--- start PROVIDED MATERIAL ---
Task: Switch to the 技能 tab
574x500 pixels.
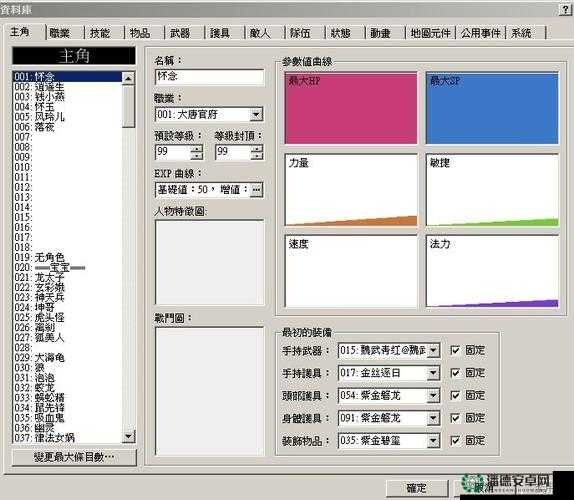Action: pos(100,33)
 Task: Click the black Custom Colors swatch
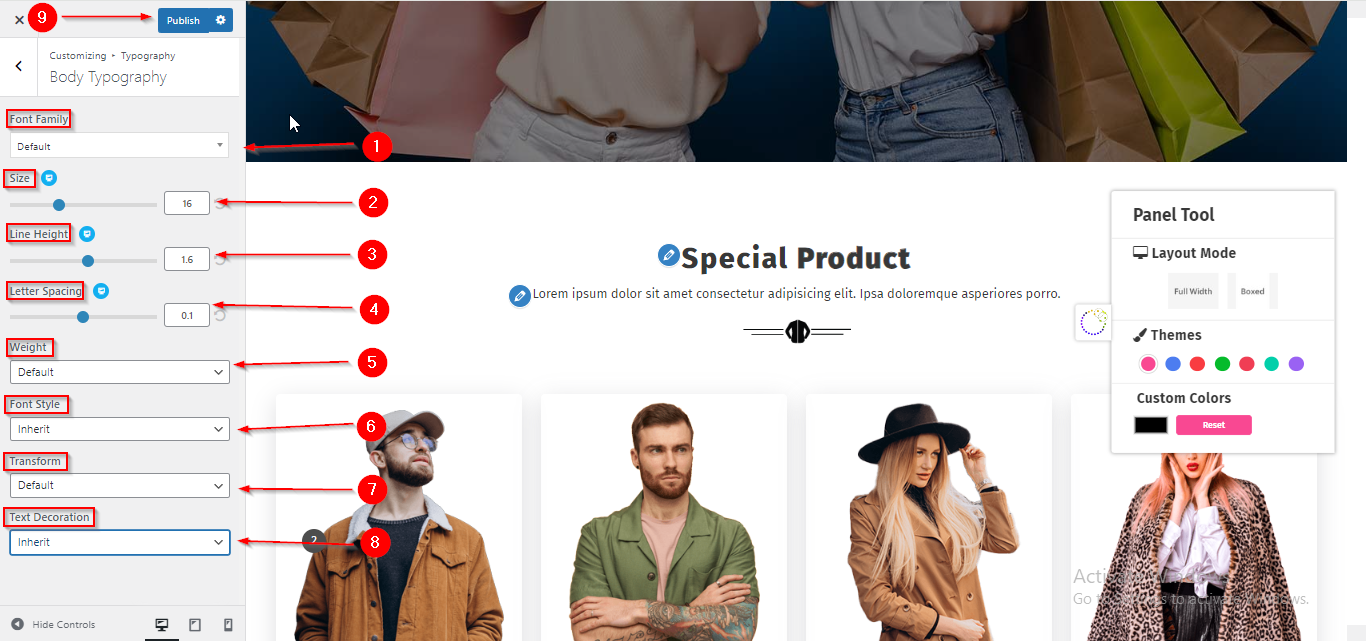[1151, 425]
--- end PROVIDED MATERIAL ---
--- start PROVIDED MATERIAL ---
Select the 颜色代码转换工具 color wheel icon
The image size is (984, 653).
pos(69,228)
--- end PROVIDED MATERIAL ---
--- start PROVIDED MATERIAL ---
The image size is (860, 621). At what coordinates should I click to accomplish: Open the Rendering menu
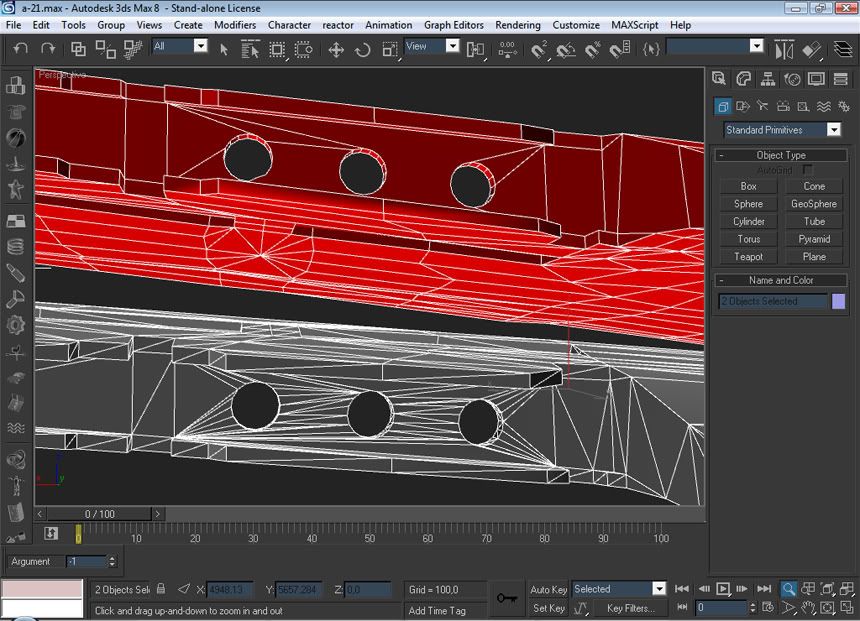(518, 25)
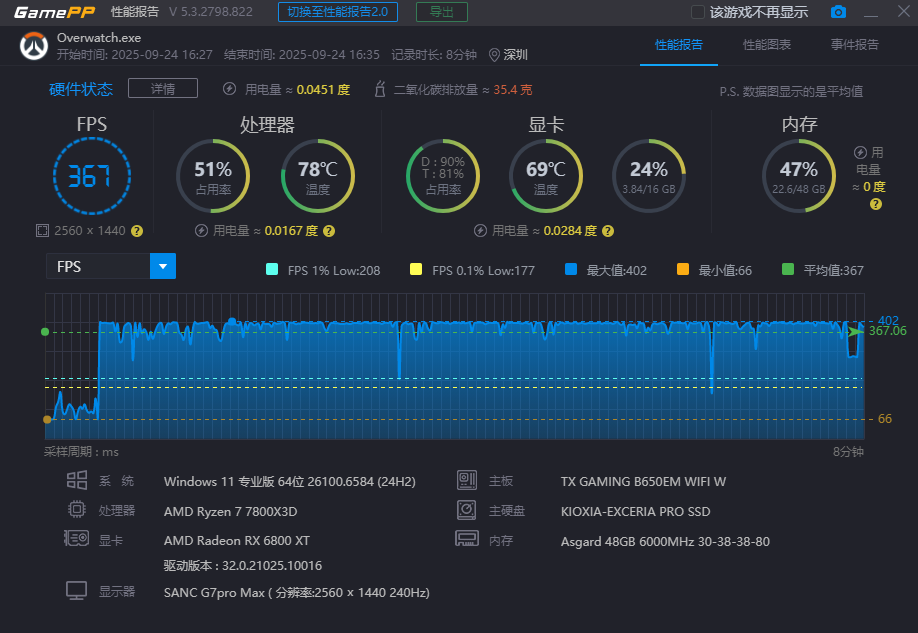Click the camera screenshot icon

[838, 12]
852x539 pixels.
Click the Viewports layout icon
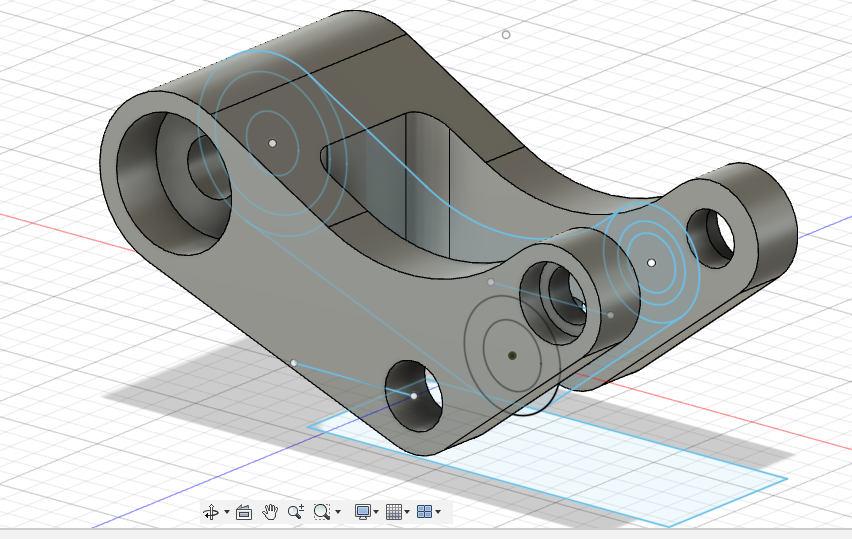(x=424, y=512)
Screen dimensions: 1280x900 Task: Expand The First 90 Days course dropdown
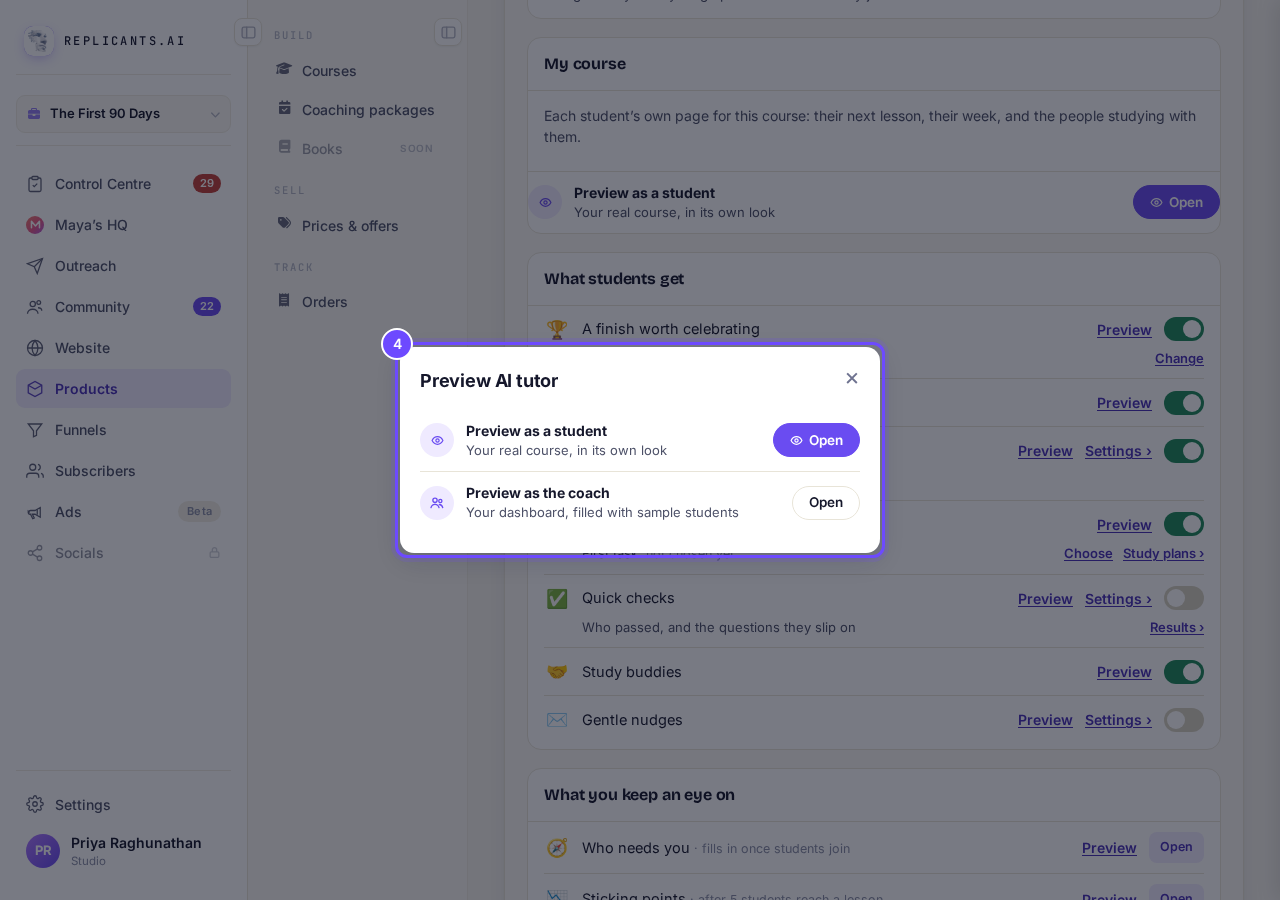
--- end PROVIDED MATERIAL ---
In the part of the material that opens with the line containing "The image size is (860, 621)." and closes with the line containing "Screen dimensions: 1280x900", swap "Rendering" for "Render" and give only those lines back, otherwise unchanged and without the pictures.

The image size is (860, 621). At what coordinates should I click to accomplish: Open the Render menu
(518, 25)
Click the camera screenshot icon

[838, 12]
852x539 pixels.
Click the Viewports layout icon
(x=424, y=512)
Screen dimensions: 1280x900 Task: Expand The First 90 Days course dropdown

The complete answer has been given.